SOURCE PASSAGE -
•••••

# Novell iFolder server on gentoo?

## Naughtyus

I'm currently running a SuSE OES server to allow for an iFolder server to run.  I really don't like the way that SuSE works (and doesn't work...), but do need the iFolder server to run.  Does anyone know of a way to get iFolder servers to run on Gentoo - or even anything other than SuSE OES?

----------

## Vitaliy

Check out the following articles

http://gentoo-wiki.com/HOWTO_iFolder_client

http://gentoo-wiki.com/HOWTO_iFolder_client_v2

 :Smile: 

----------

## Naughtyus

Thats the client though, not the server.

The client is actually open sourced and can be found at www.ifolder.com.

----------

## Angry Geek

I've managed to compile the CVS daily version of Simias along with the latest stable client version of iFolder 3. The problem I've got is although I've followed the instructions on the iPlanet website to the letter, I cannot get a client to connect, be it Windows or Linux.... Just fails to connect.

Slightly frustrating, as what appears to be a well thought out product is somewhat blighted by the fact there doesn't seem to be much support with this, seems more geared up at pushing Open Server....

Any one else tried?

----------

## Angry Geek

I've given up on this. There is a lack of other people using it and therefore the support is a little thin.

It just does not work.

----------

## robbyt

bummer! ifolder sounds rad- wonder why more people aren't using it?

•••••

INSTRUCTION A - Express the listing, starting at its first line and ending at the line containing "between [526, 817]", as a two-column CSV with the columns "prompt" and "reply", one row for each thing asked together with its answer. Put each field in quotation marks, replace line breaks with spaces, and leave out the pictures.
The forum thread and the listing have no connection to each other.

Item-locating records -

•••••

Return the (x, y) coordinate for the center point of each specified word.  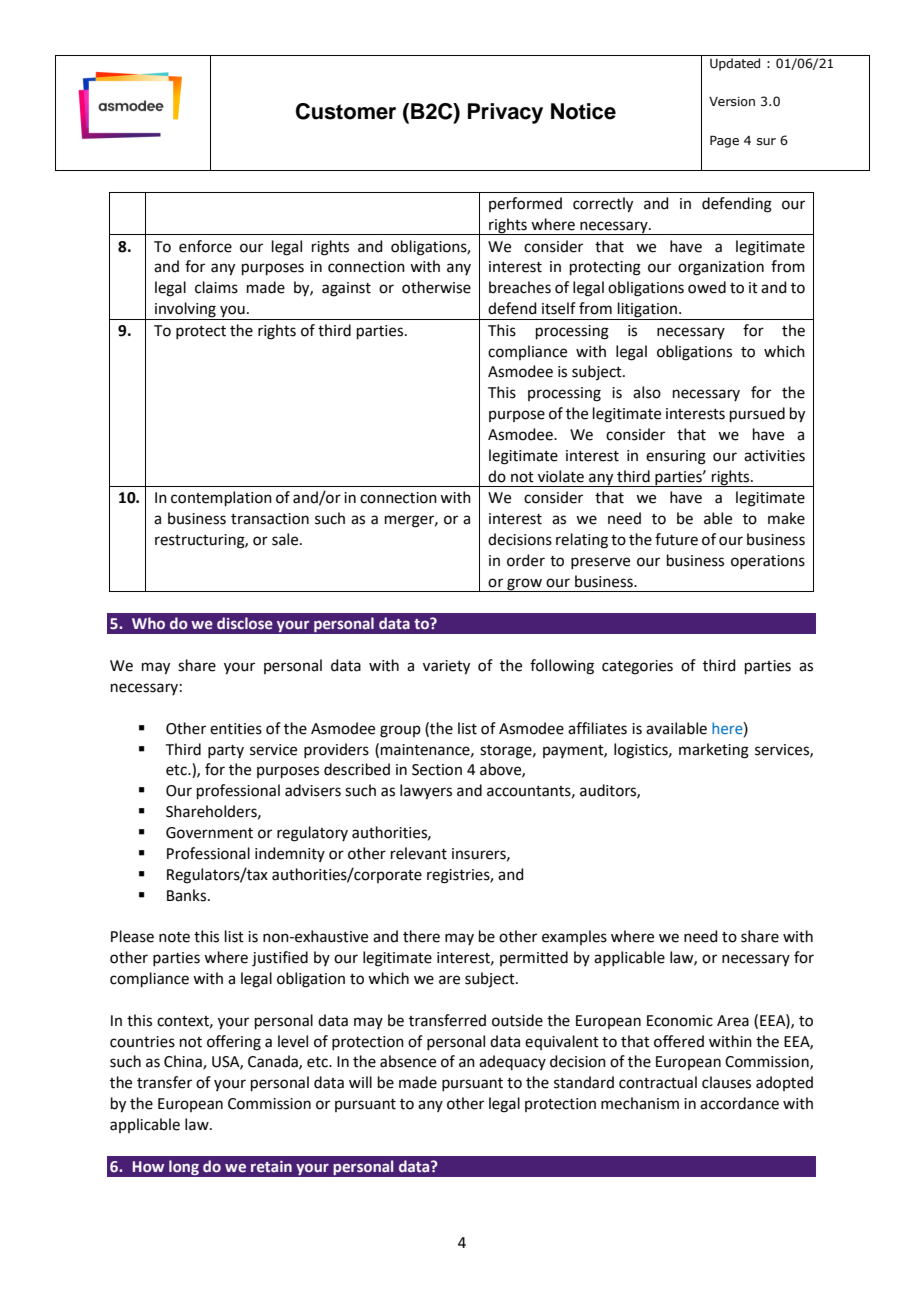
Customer (346, 111)
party (226, 751)
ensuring (676, 457)
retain (271, 1167)
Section (437, 770)
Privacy (505, 113)
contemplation (221, 498)
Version (732, 101)
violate (561, 476)
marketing (714, 751)
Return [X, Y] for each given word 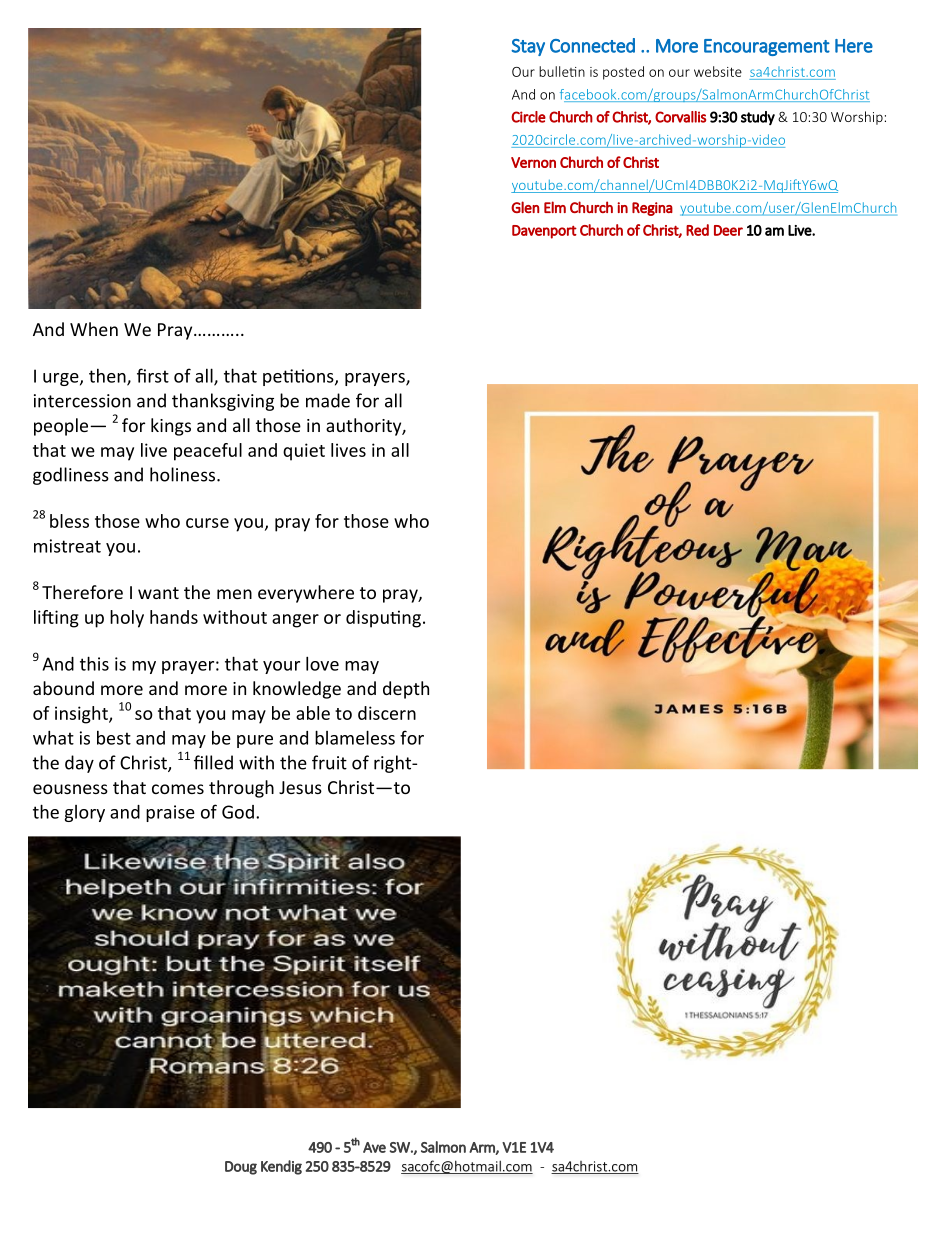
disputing [383, 619]
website [718, 71]
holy [127, 619]
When [94, 329]
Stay [528, 47]
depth [406, 690]
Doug [241, 1168]
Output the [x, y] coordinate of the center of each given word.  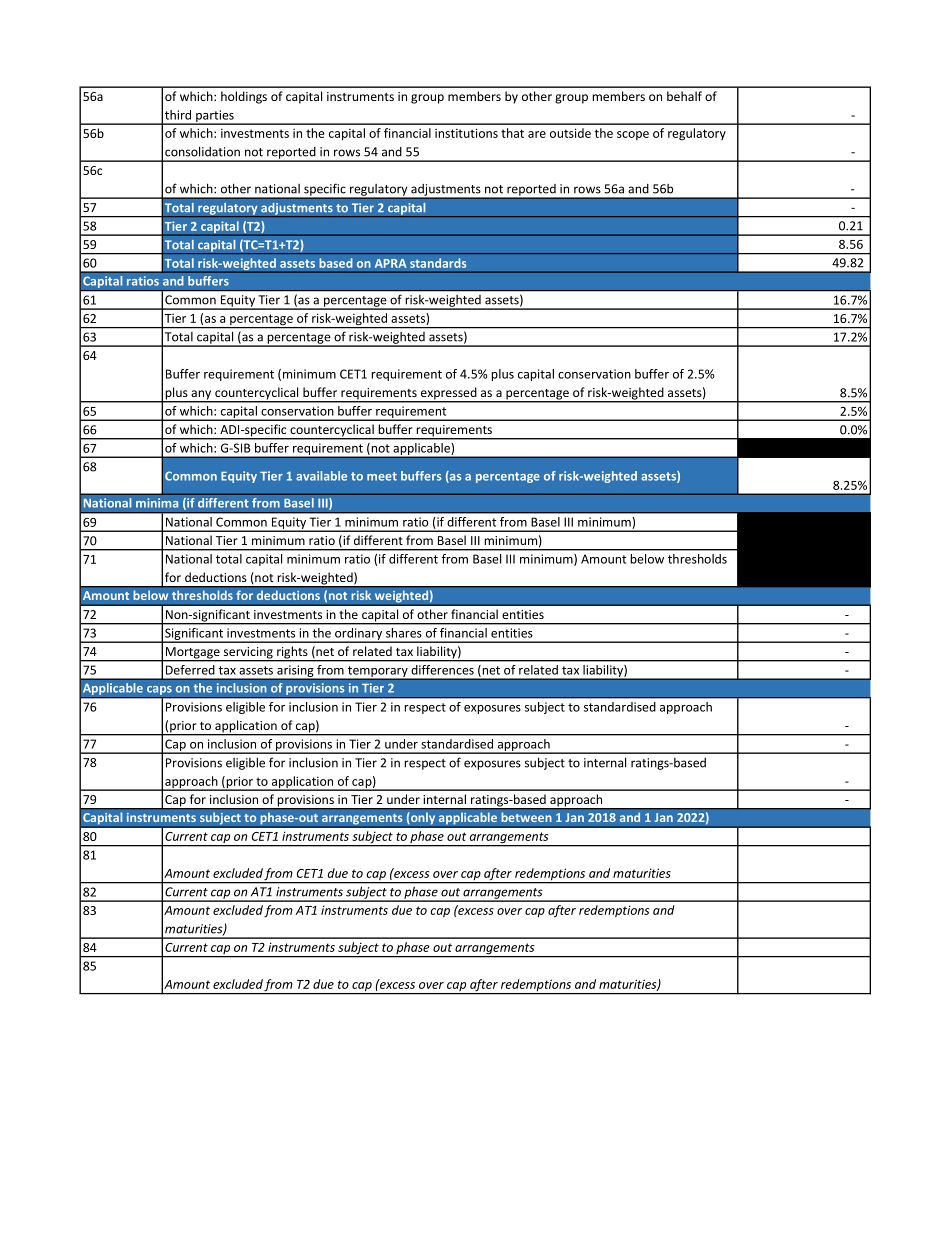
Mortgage [193, 654]
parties [215, 117]
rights [292, 653]
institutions [466, 133]
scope [633, 135]
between [526, 817]
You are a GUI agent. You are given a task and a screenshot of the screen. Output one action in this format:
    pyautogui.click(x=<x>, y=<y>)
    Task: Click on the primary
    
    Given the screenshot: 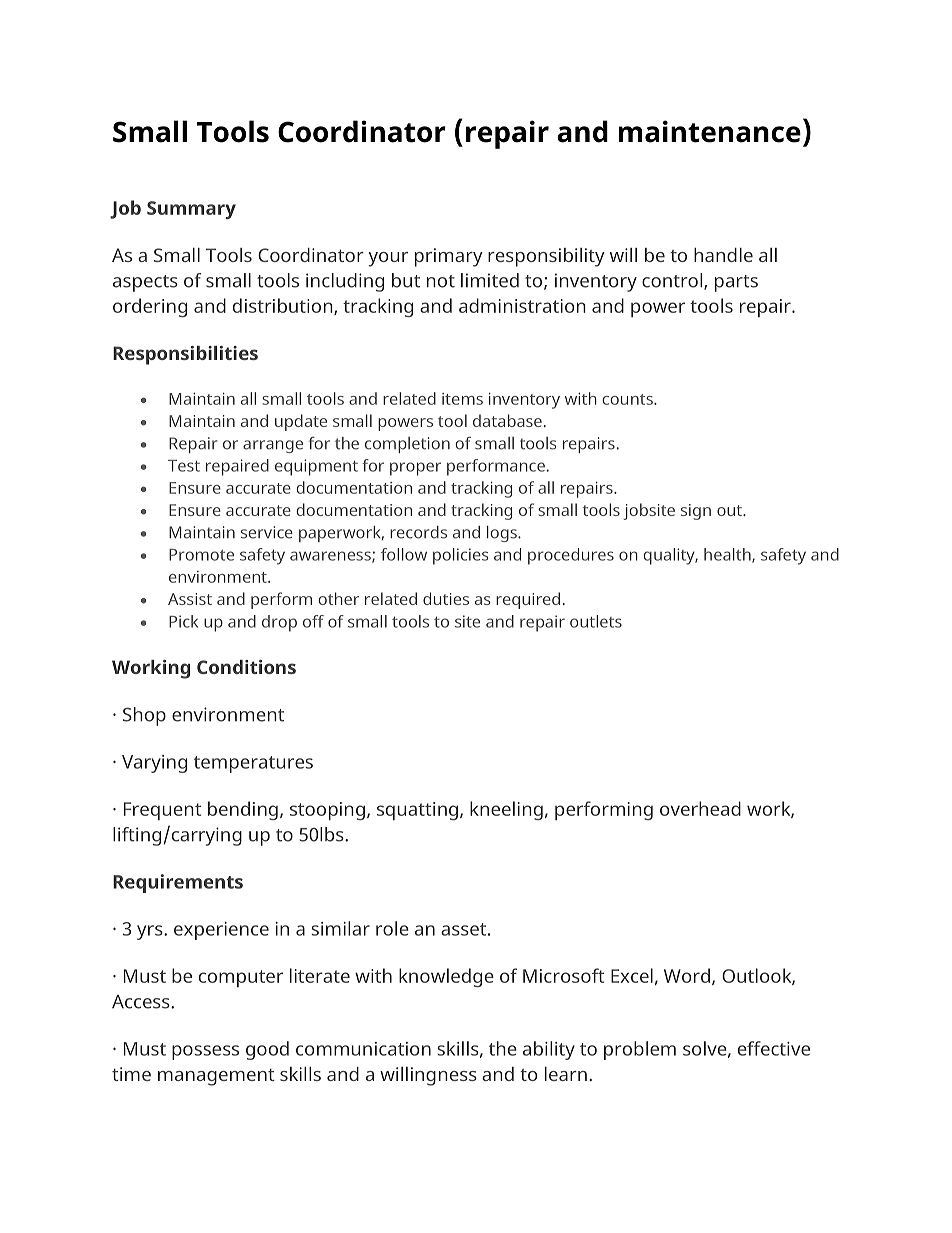 What is the action you would take?
    pyautogui.click(x=449, y=257)
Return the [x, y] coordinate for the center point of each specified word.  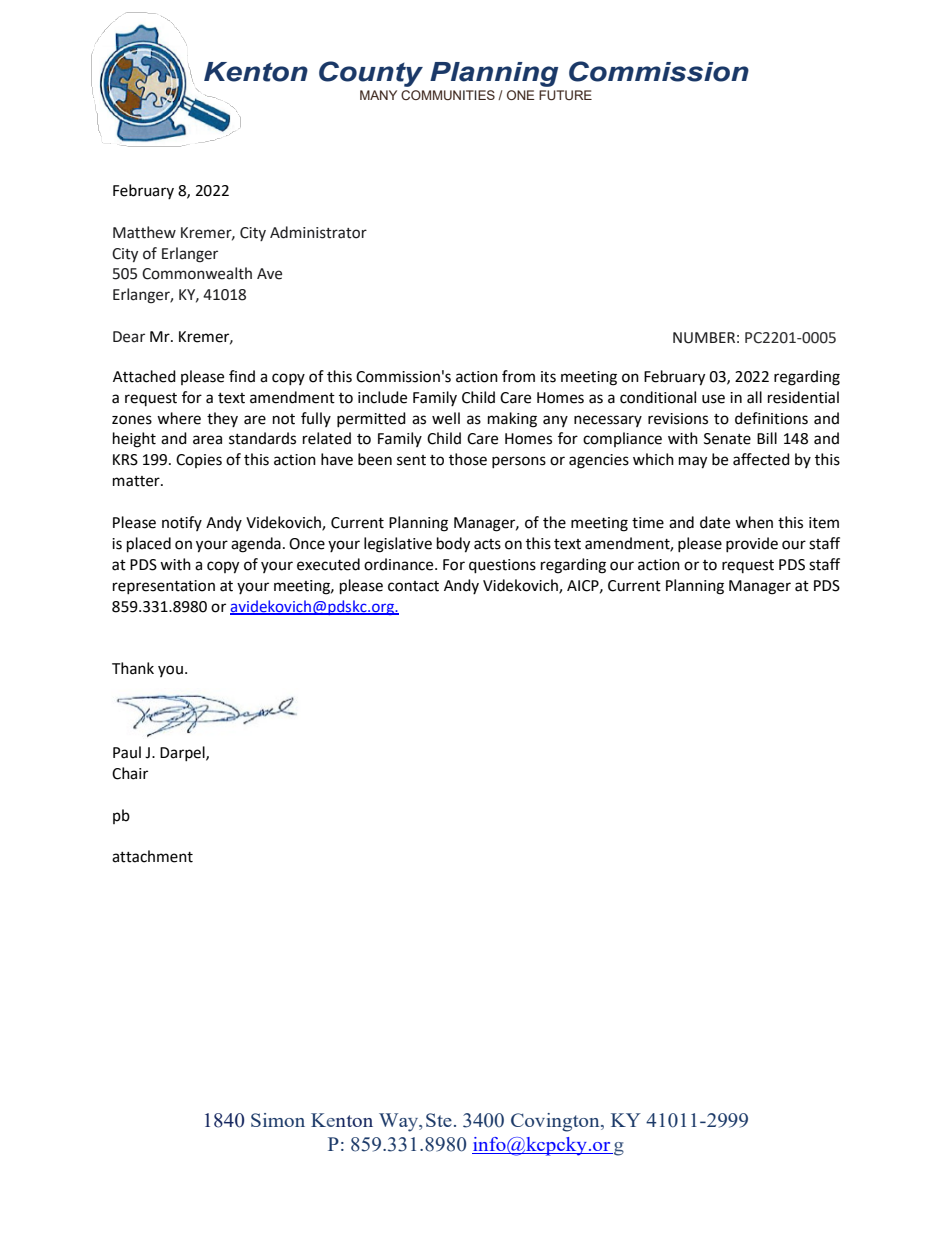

•••••

INSTRUCTION B -
Answer these questions about the forum thread:
(i) What server does Naughtyus say is currently running so that an iFolder server can run?
(ii) According to Naughtyus, where can the open-sourced client be found?
(iii) What did Angry Geek manage to compile?

CORRECT ANSWER A -
prompt,reply
"Return the (x, y) coordinate for the center point of each specified word. Customer","(346, 111)"
"party","(226, 751)"
"ensuring","(676, 457)"
"retain","(271, 1167)"
"Section","(437, 770)"
"Privacy","(505, 113)"
"contemplation","(221, 498)"
"Version","(732, 101)"
"violate","(561, 476)"
"marketing","(714, 751)"
"Return [X, Y] for each given word disputing","[383, 619]"
"website","[718, 71]"
"holy","[127, 619]"
"When","[94, 329]"
"Stay","[528, 47]"
"depth","[406, 690]"
"Doug","[241, 1168]"
"Output the [x, y] coordinate of the center of each given word. Mortgage","[193, 654]"
"parties","[215, 117]"
"rights","[292, 653]"
"institutions","[466, 133]"
"scope","[633, 135]"
"between","[526, 817]"

CORRECT ANSWER B -
(i) A SuSE OES server.
(ii) At www.ifolder.com.
(iii) The CVS daily version of Simias, along with the latest stable client version of iFolder 3.